Postoperative Rehabilitation
Several studies29-31 have reported beneficial effects of early motion in intra-articular fractures. Active assisted exercises are preferable, muscles and joints both are rehabilitated. Continuous passive motion (CPM) does not prevent muscle atrophy, however; it is still a useful tool in the management of intra-articular fractures. Sometimes, stability of fixation can be of concern. Some sort of additional stability can be provided with 7ROM-splints. Plaster immobilization should not be used after ORIF of intra-articular fractures as it leads to more stiffness. Patients are kept non-weight bearing until articular fracture is healed.
 
Emerging Technologies
T1-rho MRI mapping, which measure relaxation times in cartilage can assess specific components of articular cartilage biochemistry and ultra-structure.
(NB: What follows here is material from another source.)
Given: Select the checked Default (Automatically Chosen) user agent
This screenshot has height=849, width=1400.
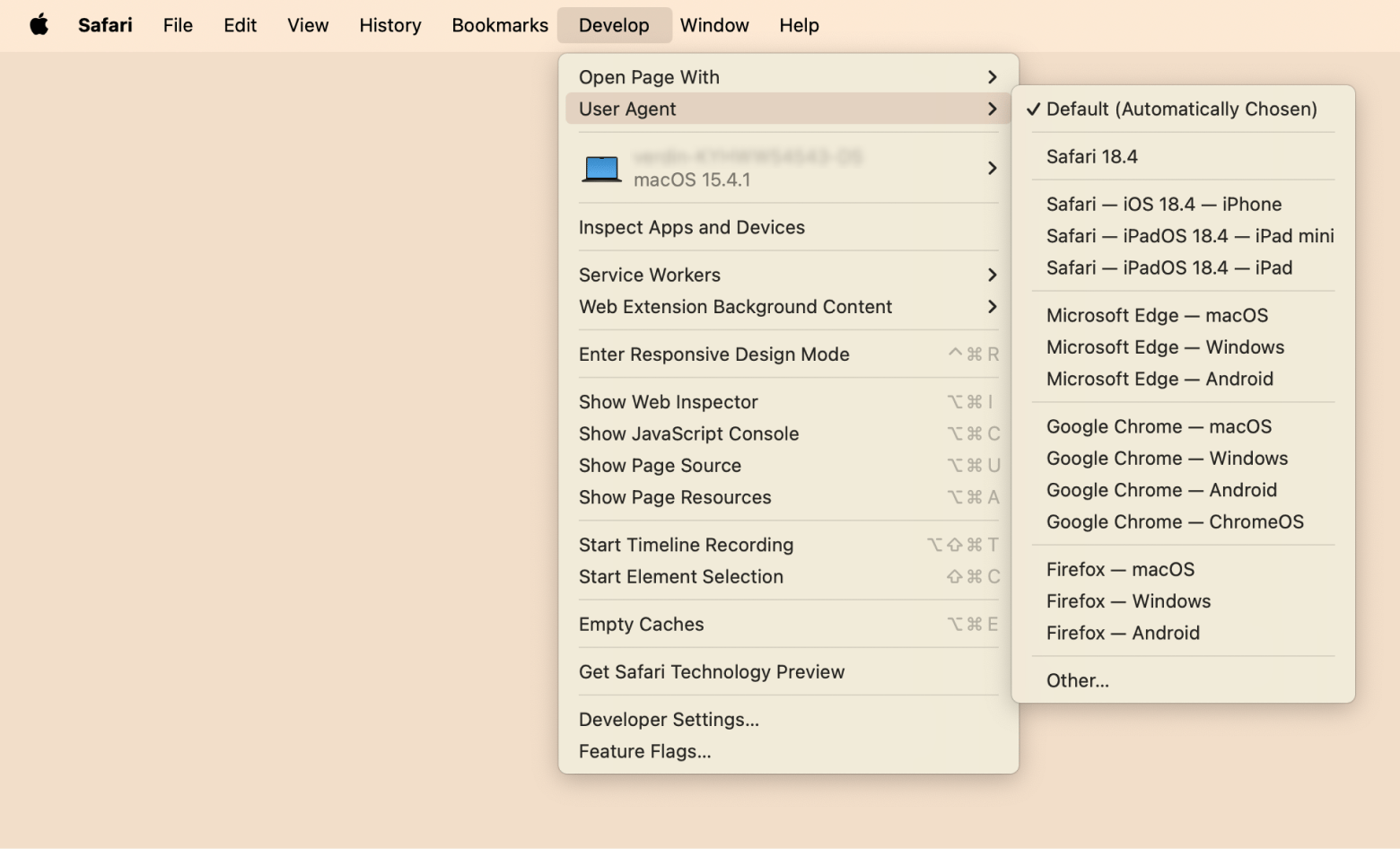Looking at the screenshot, I should point(1181,109).
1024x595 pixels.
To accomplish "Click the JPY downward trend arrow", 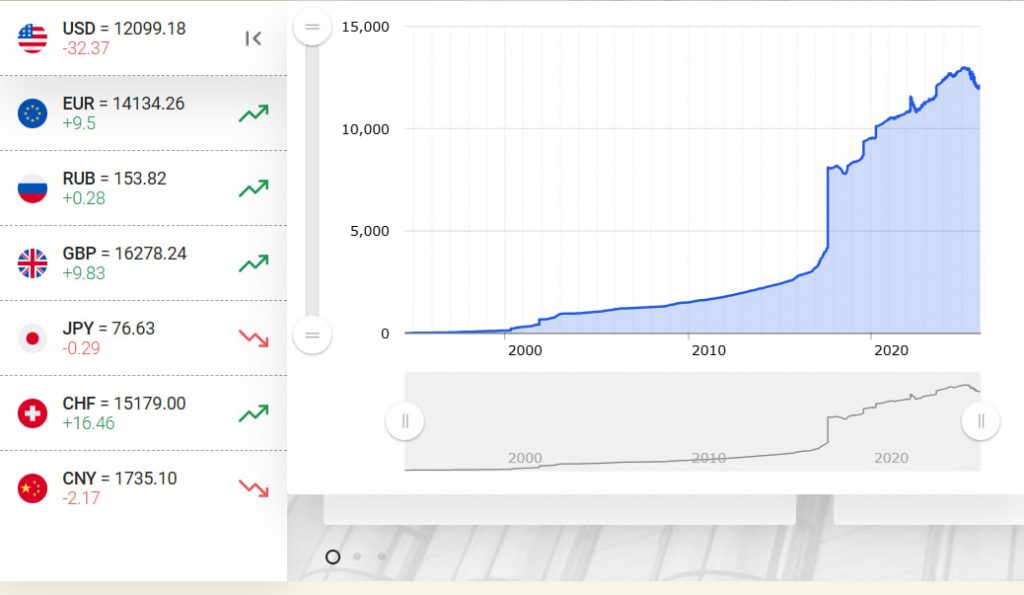I will (253, 338).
It has shown to be more sensitive to cartilage degradation than conventional MRI techniques.32-34
Recently virtual operative plan can be made preoperatively with the help of electronic templating. Electronic templating is also useful in planning of implant needs as well as positioning over the bone fragments. Superior softwares are being introduced to improve the efficacy as well as extent of application of this technology.35
Navigation is another important breakthrough which helps in the management of complex intra-articular fractures like acetabular fractures. Both CT based as well as fluoroscopy based navigations are available in today's world.36,37
New technologies are being added to orthopedics day by day. Some technologies like nanotechnology have the potential to change the current orthopedic practice completely.